Learning goals: Integrating different aspects of art (theatre, art, creative writing) into a single project
Activities: Creating short skits
We presented the kids with a choice of artworks and each one picked a single picture – so each group had about four kids. They were asked to put observations of all their pictures together and create a single story as a group. They either each noted down their ideas and one student scripted the story. In another case, they discussed as they went along, considering each others’ ideas and melding them together to write the story. After they recited it to us, the kids were given paper and colour supplies to make costumes as they were going to perform the stories as plays. The plays took all of two minutes each but the kids enjoyed the process.
Insights/surprises: Some kids are good leaders and committed to the exercise whereas some, who are rather disruptive, can affect the behavior of the whole class. There were two kids who were outright disobedient and that disregard translates to noise and stubbornness, which is in turn disruptive to the whole session. Once we were finished, we gave them a small talk based on the experiences of the writing and the theatre portion – they needed to learn to respect the person presenting at the time and not interrupt people onstage, as well as to behave in the workshop and to do as asked.
They did get quite inventive in building boats, parachutes and hourglass headpieces, among other things. Left to themselves in a group with a project of this magnitude fostered more communication and cooperation than we’ve seen before, and more innovation too.
Finally, it’s always the ones you think will come who don’t necessarily continue…meanwhile we have some “ruffian” boys who are really into the workshops, and now their little brother comes as well.

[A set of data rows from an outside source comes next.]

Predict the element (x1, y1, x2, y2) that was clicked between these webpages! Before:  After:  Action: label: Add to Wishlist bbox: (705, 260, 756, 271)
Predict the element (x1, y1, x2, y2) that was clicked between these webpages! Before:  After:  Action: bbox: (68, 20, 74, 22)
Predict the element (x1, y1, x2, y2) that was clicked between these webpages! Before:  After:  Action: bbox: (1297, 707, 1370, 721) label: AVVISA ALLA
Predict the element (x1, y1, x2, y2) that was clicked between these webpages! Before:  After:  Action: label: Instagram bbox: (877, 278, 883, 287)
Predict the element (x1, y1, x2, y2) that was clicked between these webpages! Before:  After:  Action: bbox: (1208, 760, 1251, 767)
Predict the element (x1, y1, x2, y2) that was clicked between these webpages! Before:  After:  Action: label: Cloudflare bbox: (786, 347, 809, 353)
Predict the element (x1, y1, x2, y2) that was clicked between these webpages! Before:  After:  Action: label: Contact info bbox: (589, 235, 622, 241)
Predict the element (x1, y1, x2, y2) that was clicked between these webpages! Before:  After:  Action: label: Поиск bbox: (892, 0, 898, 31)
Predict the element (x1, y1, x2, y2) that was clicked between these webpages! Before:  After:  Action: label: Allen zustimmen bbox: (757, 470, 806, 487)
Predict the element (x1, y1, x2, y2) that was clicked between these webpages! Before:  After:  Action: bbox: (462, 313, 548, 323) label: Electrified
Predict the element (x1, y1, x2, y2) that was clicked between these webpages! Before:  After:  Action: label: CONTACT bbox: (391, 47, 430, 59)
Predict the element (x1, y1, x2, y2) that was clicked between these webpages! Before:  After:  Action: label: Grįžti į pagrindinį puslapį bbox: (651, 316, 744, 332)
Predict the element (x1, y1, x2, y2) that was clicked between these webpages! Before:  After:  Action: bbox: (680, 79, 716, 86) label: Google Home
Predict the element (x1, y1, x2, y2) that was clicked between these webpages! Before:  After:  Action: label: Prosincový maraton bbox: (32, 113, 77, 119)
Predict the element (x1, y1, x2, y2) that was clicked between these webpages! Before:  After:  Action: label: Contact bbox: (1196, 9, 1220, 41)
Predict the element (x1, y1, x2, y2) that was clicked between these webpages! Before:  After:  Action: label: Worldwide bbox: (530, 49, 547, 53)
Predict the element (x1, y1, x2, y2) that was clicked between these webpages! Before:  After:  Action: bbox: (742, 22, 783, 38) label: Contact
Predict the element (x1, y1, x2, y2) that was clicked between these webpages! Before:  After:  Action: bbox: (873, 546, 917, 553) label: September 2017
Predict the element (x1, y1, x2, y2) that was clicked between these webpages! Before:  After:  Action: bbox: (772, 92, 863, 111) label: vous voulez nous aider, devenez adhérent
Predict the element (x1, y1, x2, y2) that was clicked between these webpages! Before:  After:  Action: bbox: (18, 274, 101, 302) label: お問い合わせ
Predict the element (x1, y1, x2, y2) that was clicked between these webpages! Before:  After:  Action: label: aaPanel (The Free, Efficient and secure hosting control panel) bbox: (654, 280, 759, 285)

Workshop feedback: The kids really enjoyed this highly involved workshop and got really excited about their creations.
Continuing challenges: We lack funding for the more ambitious elements of the workshop series, like the field trip and exhibition. Afternoon workshops also result in a drop-off in attendance, but there isn’t much we can do about that, given work schedules. We’re also thinking about the best place to install the final project – we’re wondering if it’s possible to prop it up at the Mattakkuliya junction. (Muradh will talk to Varuna and get back to us about whether that’s possible.) Finally, we trying to think of ways to get the kids to take on leadership roles in future.